Stored data entries:
================

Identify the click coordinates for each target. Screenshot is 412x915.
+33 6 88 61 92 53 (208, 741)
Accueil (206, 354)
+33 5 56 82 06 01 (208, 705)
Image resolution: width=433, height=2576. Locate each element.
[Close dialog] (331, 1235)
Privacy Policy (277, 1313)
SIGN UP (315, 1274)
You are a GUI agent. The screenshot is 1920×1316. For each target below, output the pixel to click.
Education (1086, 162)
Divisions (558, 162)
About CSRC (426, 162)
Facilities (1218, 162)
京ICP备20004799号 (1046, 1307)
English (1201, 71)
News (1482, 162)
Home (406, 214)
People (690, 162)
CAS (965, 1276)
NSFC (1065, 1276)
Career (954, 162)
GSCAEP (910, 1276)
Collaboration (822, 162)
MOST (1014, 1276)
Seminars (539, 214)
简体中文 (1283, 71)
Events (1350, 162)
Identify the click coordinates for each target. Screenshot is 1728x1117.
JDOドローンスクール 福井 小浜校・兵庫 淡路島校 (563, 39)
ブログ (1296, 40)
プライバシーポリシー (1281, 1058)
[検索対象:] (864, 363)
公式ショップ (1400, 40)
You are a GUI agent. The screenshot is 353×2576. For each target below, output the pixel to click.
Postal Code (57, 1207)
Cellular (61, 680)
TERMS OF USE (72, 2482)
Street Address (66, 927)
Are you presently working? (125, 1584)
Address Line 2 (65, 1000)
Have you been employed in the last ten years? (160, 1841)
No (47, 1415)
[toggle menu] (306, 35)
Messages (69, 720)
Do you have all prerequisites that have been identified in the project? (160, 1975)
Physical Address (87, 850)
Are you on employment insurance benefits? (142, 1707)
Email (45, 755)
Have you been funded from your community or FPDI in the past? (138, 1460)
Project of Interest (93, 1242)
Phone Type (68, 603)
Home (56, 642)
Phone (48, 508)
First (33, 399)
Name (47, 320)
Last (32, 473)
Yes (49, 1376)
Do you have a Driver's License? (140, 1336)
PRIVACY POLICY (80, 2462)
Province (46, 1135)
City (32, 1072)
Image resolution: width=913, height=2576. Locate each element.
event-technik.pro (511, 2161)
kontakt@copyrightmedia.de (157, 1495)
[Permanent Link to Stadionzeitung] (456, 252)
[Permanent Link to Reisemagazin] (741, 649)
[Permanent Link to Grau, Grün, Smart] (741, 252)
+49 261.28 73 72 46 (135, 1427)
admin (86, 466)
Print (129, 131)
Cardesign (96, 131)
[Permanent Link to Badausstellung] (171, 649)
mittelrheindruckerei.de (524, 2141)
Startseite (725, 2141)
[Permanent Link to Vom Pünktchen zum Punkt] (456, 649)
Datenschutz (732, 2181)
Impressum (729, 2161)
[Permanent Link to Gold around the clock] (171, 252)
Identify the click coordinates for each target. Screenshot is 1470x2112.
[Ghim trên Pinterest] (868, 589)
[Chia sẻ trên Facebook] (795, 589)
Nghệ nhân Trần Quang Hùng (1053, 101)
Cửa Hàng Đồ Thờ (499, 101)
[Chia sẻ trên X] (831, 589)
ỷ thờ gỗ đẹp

================

Task brief:
Retype the entries above exactly, but only from the line containing "ブログ (1296, 40)" through the line containing "Email (45, 755)", both included.

Exercise response:
ブログ (1296, 40)
プライバシーポリシー (1281, 1058)
[検索対象:] (864, 363)
公式ショップ (1400, 40)
You are a GUI agent. The screenshot is 353×2576. For each target below, output the pixel to click.
Postal Code (57, 1207)
Cellular (61, 680)
TERMS OF USE (72, 2482)
Street Address (66, 927)
Are you presently working? (125, 1584)
Address Line 2 (65, 1000)
Have you been employed in the last ten years? (160, 1841)
No (47, 1415)
[toggle menu] (306, 35)
Messages (69, 720)
Do you have all prerequisites that have been identified in the project? (160, 1975)
Physical Address (87, 850)
Are you on employment insurance benefits? (142, 1707)
Email (45, 755)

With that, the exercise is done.